Dodd-Frank, however, throws such creditors and their assignees a bone or sorts. Dodd-Frank includes cure provisions for mistakes related to high cost mortgage loans. Section 1433 of Title 14, the mortgage lending provisions of Dodd-Frank, provides that creditors or assignees will not be liable for HOEPA violations that are made in good faith if the creditor or assignee notifies the consumer of the error or the consumer notifies the creditor of the error and has yet to file a lawsuit, the creditor or assignee makes “appropriate restitution,” and the creditor or assignee makes any needed adjustments to the loan at the choice of the consumer within 30 days.

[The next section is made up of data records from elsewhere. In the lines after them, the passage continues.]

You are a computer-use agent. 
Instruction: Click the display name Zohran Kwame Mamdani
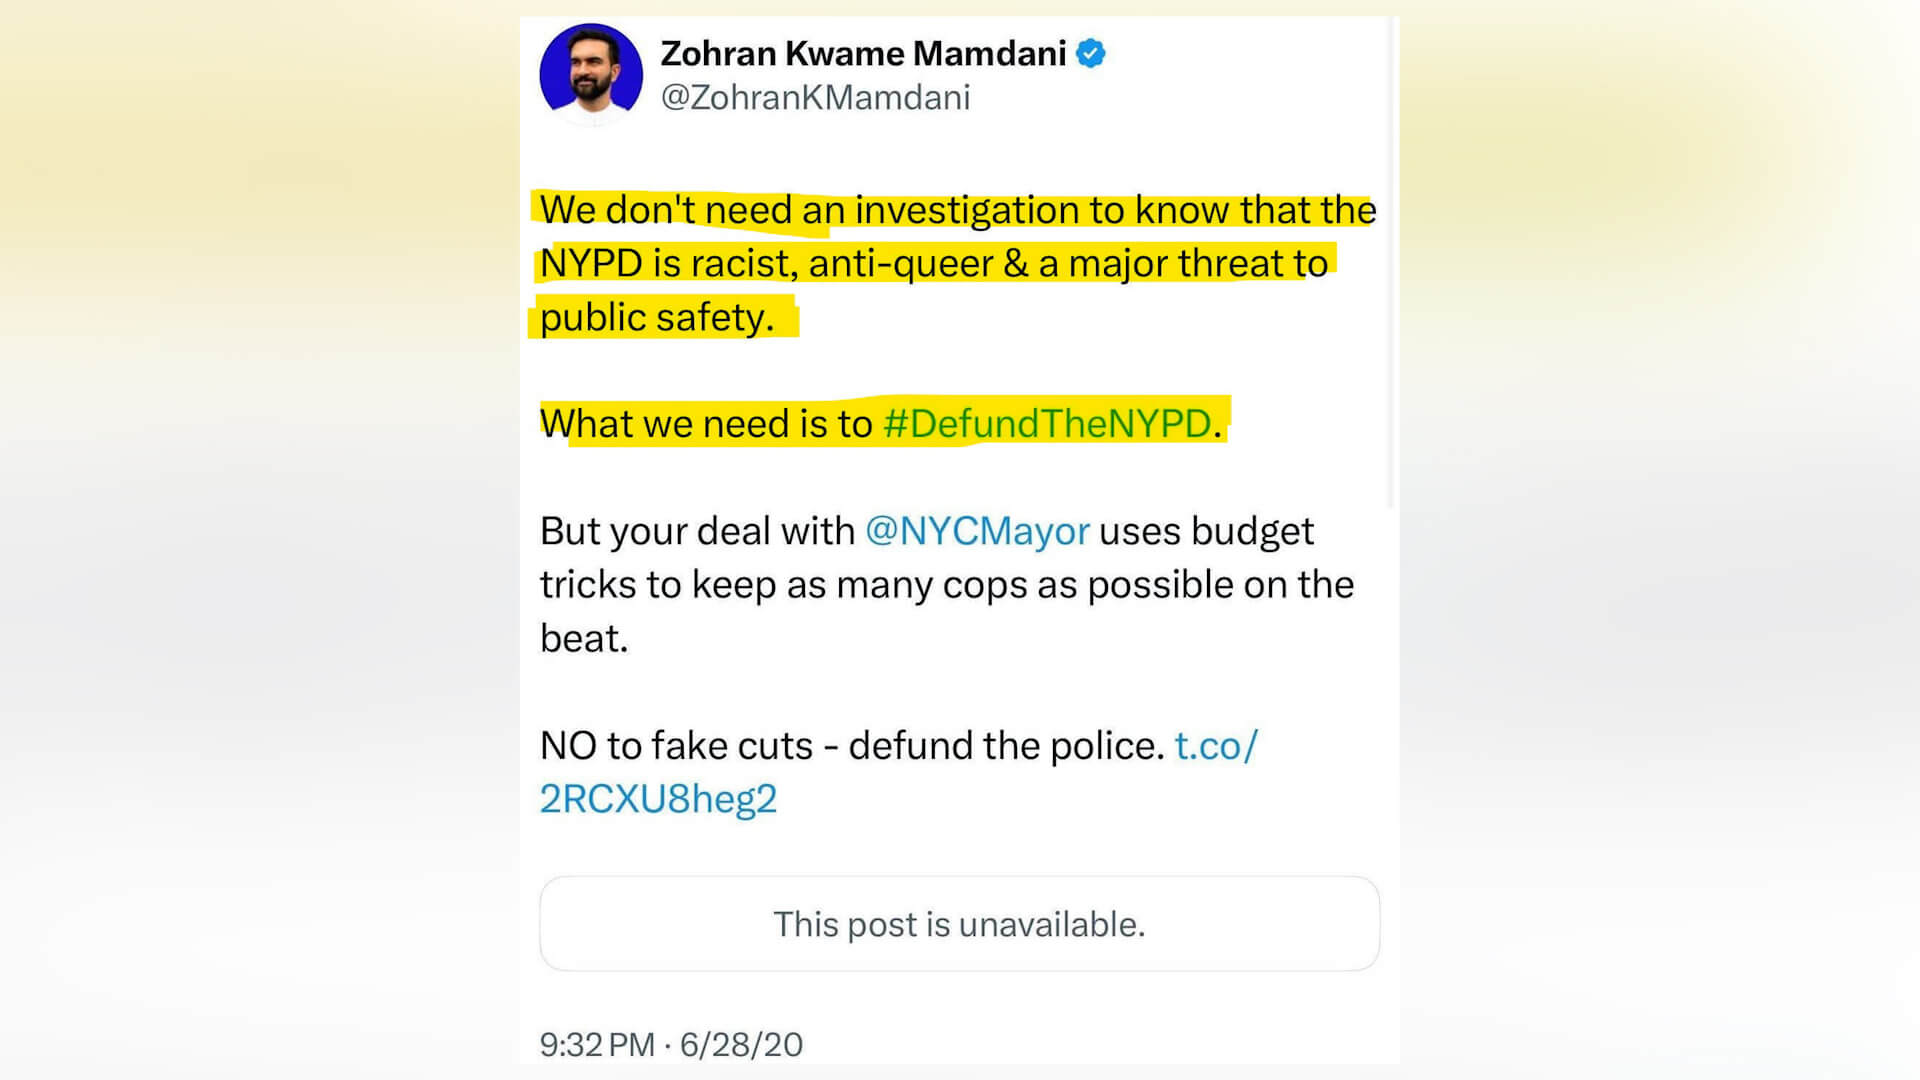pos(863,54)
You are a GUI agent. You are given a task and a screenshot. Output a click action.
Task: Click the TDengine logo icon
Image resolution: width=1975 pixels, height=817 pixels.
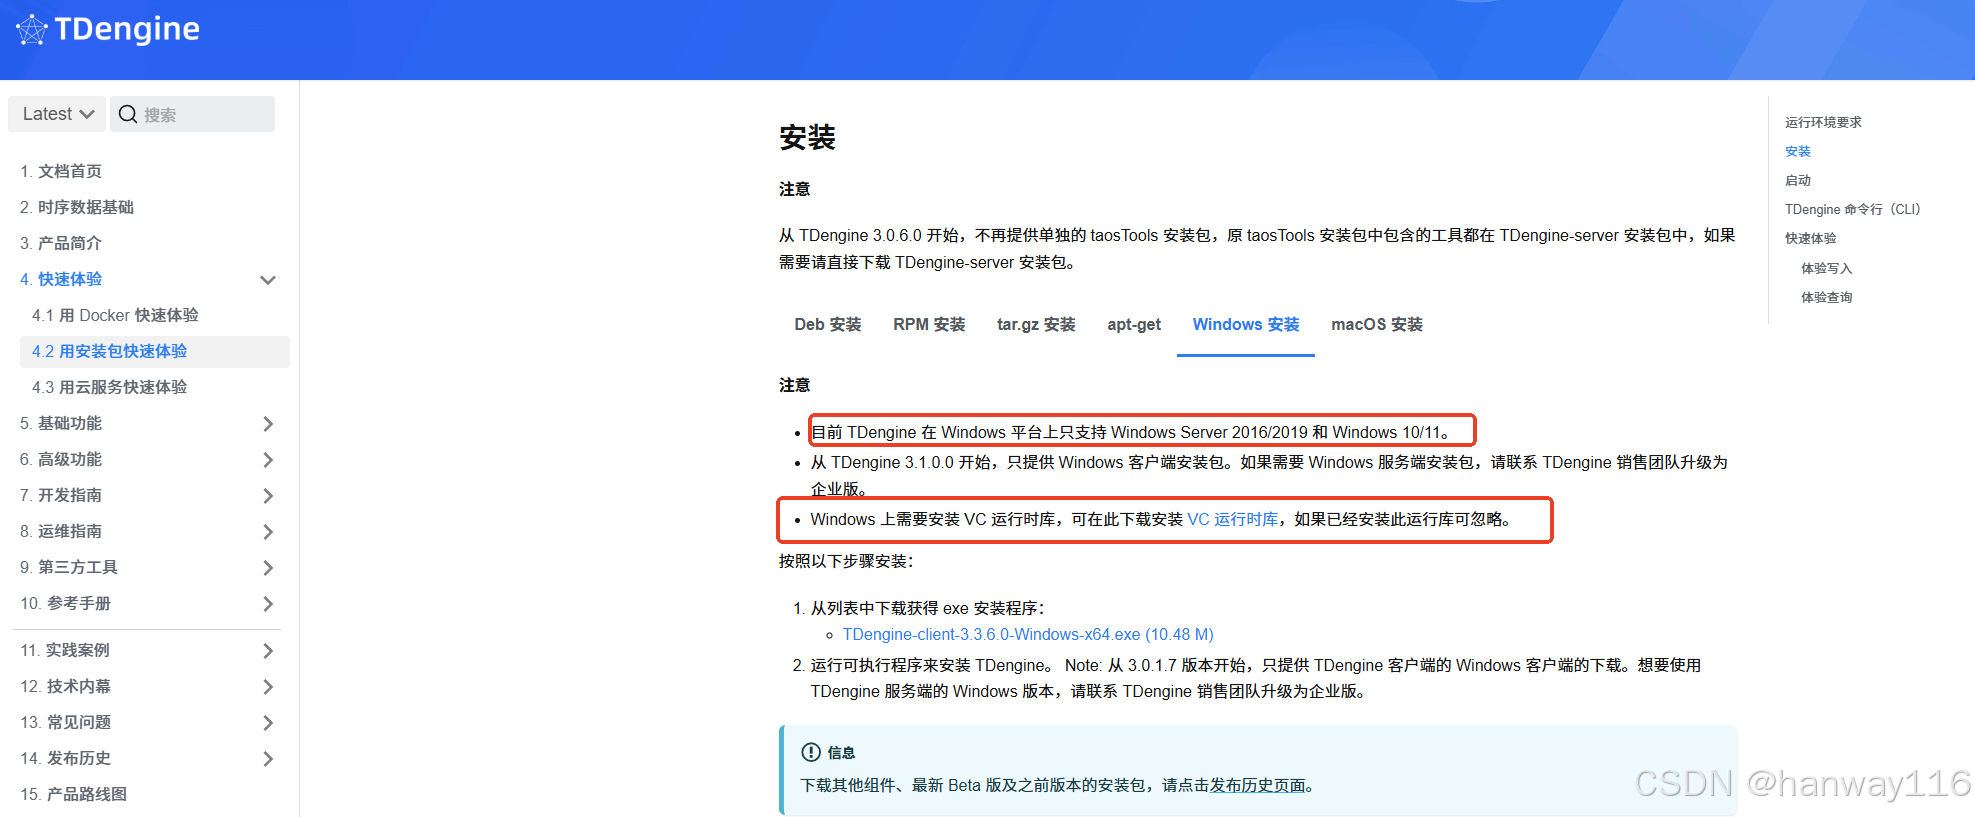pyautogui.click(x=32, y=30)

The creditor or assignee has 60 days to cure after discovery or receipt of notification of an unintentional violation or a bona fide error so long as this occurs before an action is instituted. Dodd-Frank does not define “appropriate restitution,” and we assume that federal regulators will flesh out this requirement. However, Section 1433 makes clear the options for adjustments include doing what needs to be done to satisfy the requirements of HOEPA or changing the terms of the loan in a manner so that the loan is no longer a high-cost mortgage. In other words, the creditor or assignee can either comply with HOEPA, give the consumer all of the disclosures HOEPA requires and reform the loan so that it includes no provisions outlawed under HOEPA, or reduce the Annual Percentage Rate and refund any fees so that the loan no longer qualifies as a HOEPA loan.

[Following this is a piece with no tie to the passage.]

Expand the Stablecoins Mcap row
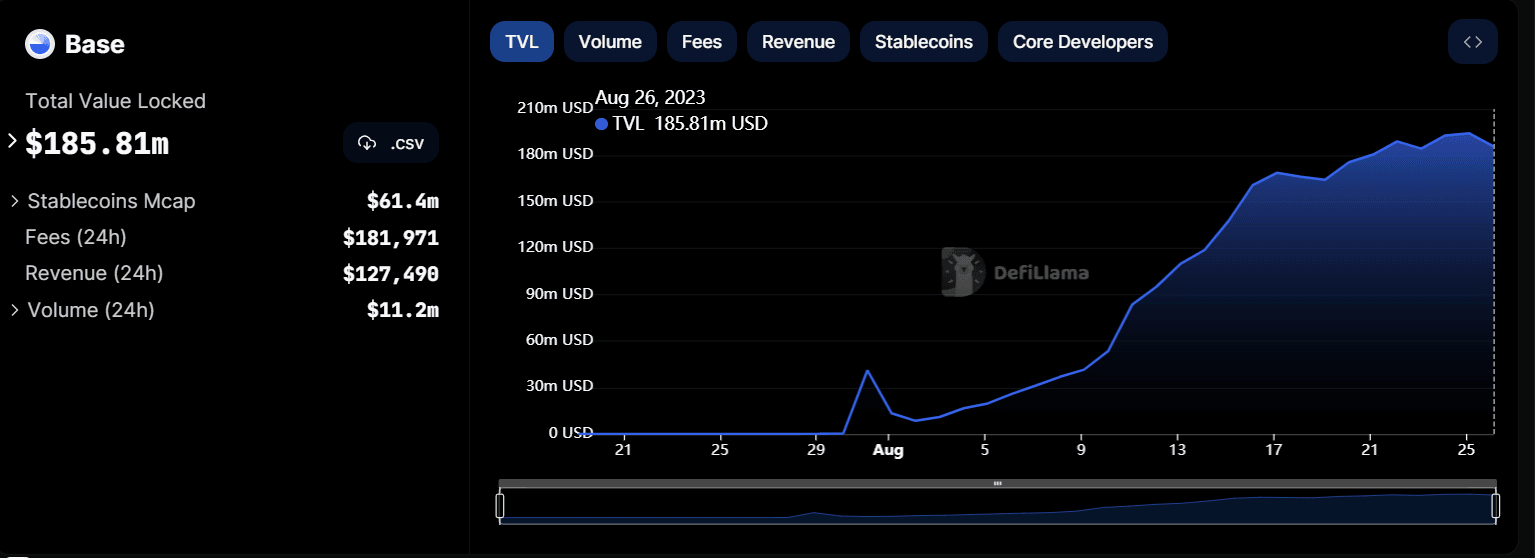The width and height of the screenshot is (1535, 558). (x=15, y=201)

The key to this cure is that Section 1433 gives the consumer the choice to elect either reformation of the loan to comply with HOEPA or refund of interest and fees to make the loan a non-HOEPA loan – and Dodd-Frank does not specify what happens if the consumer does not make this election within the 30-day or 60-day corrective period, despite the good faith efforts of the creditor or assignee to contact the consumer to get her to make a choice.

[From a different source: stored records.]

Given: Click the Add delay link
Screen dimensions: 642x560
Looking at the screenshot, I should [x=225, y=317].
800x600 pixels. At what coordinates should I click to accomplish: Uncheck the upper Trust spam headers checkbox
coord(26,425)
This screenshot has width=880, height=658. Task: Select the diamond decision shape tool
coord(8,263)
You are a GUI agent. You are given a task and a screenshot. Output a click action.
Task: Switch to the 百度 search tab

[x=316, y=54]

A creditor that determines that a loan inadvertently triggered HOEPA in a post-closing quality control audit is, then, left in a bit of a pickle – 30 days after loan closing does not amount to a great deal of time to audit the loan, determine the HOEPA compliance failure, contact the consumer, and correct the error. For creditors close to the line on either their rates or their points and fees in connection with the mortgages they originate that could be subject to HOEPA, it would make sense to obtain a disclosure from the borrower at closing that allows the borrower to elect one remedy over the other, in the event the post-closing audit reflects that the loan is an inadvertent HOEPA loan. Call it the HOEPA Correction Statement – whatever you call it, it would allow the creditor to be able to cure the violation without running into the 30-day time frame, and the assignee would thus be able to purchase the loan without worry regarding the extreme penalties for violations of HOEPA that follow the assignee. Nothing in Section 1433 necessarily precludes the originator from asking the consumer to make this election upfront. Given the limited timeframe for the post-closing cure, it seems reasonable to ask the borrower to contemplate this choice at a time when she is actually paying attention to what the mortgage loan originator has to say.

Dodd-Frank includes cure provisions for mistakes related to high-cost mortgage loans. Section 1433 gives the consumer the choice to elect either reformation of the loan to comply with HOEPA or refund of interest and fees to make the loan a non-HOEPA loan.